WHAT THIS TASK INVOLVES: In the text on California state revenue and assistance programs, what share of state revenue comes from the progressive income tax?

DOCUMENT SEGMENT:
---

The share of state revenue from the sales tax, about 40 percent, has been falling as consumers shift from purchasing goods to services; the progressive income tax now accounts for 50 percent of state revenue. However, about half of the state's income tax is paid by 150,000 tax payers, meaning that the state tries to fund ongoing programs with taxes that depend largely on capital gains in the stock and real estate markets. When these markets fall, as in 2009-10, state revenues fall sharply.

Schwarzenegger threatened to end CalWorks, the state's cash assistance program for the poor. A single parent with two children generally must earn less than $14,436 a year to qualify for the cash assistance and becomes ineligible once her income exceeds about $20,000.

California has 1.2 million residents receiving Supplemental Security Income. When SSI was created in 1974, California added an extra $10 a month to the SSI payment and made SSI recipients ineligible for Food Stamps. Since 1974, Food Stamp benefits have been increased while SSI payments rose much slower.

California provides tax breaks worth up to $37,400 when employers hire workers in census tracts where half of residents live in households with incomes less than the state's median income of $47,493. The tax break is normally based on the employee's address. Many employers receiving the tax break hire employees from census tracts that have low average incomes because, for instance, a university is located there with many low-income students.

---

INPUT DATA:
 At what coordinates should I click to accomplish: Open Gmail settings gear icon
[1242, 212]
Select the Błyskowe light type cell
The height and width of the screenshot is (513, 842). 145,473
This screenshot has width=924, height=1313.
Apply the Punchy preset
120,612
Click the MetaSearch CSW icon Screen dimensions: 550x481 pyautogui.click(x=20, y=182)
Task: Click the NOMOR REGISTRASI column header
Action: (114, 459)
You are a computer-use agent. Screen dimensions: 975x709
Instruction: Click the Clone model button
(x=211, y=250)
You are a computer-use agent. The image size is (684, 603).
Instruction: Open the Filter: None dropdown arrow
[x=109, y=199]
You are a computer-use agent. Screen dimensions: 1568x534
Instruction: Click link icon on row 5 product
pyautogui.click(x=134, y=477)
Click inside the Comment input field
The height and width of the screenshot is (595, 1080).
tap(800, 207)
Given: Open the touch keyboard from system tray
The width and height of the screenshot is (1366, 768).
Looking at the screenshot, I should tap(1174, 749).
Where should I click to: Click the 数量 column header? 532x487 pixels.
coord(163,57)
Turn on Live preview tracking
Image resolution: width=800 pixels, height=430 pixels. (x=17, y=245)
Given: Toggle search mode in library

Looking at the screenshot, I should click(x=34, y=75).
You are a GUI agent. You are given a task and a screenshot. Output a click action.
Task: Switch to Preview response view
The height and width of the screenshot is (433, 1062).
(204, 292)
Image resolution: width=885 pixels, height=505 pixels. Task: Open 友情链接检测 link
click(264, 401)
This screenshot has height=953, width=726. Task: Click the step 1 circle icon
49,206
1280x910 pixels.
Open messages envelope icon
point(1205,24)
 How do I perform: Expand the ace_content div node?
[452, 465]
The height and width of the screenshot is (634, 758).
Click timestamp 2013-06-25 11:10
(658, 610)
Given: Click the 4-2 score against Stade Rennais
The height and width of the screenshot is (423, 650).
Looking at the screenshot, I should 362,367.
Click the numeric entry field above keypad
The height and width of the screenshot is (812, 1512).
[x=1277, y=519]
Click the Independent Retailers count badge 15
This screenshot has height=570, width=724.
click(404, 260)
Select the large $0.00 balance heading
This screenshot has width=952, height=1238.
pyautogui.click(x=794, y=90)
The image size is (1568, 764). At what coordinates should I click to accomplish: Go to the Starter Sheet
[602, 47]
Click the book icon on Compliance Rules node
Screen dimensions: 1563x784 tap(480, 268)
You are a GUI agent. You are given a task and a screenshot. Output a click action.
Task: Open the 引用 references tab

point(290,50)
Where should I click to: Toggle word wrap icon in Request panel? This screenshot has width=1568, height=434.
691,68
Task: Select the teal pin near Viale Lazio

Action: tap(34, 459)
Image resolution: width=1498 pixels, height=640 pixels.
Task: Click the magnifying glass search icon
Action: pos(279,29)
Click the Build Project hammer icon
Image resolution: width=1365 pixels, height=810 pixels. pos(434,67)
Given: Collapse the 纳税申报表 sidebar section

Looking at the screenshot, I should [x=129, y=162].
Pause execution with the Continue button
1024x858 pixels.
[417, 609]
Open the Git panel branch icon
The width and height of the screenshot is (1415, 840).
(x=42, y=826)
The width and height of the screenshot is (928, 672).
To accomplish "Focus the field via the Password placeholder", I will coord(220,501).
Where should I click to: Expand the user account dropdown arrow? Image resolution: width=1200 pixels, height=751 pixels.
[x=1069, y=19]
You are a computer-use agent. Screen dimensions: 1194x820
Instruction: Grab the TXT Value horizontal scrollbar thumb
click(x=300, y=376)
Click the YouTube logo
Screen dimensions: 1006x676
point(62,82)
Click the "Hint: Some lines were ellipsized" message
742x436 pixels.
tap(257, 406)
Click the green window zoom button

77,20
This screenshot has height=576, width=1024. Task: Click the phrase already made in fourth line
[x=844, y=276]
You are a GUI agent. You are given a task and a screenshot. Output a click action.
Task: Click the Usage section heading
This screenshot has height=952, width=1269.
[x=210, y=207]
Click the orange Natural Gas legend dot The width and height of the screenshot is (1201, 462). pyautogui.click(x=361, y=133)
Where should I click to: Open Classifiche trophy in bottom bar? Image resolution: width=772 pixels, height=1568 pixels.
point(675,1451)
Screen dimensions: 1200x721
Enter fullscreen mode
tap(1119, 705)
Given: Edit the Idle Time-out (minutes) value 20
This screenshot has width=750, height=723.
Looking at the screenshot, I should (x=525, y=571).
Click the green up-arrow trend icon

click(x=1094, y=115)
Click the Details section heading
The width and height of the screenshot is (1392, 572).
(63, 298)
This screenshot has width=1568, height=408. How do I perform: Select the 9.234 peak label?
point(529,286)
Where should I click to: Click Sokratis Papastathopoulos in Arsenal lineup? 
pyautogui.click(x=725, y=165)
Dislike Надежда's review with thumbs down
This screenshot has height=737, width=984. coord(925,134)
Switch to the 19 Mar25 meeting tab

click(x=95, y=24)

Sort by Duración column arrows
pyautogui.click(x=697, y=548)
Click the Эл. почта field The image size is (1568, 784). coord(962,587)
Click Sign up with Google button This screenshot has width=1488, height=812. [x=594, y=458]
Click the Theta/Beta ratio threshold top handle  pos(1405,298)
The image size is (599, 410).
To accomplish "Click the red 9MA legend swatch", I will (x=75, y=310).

---

TASK ANSWER: 50 percent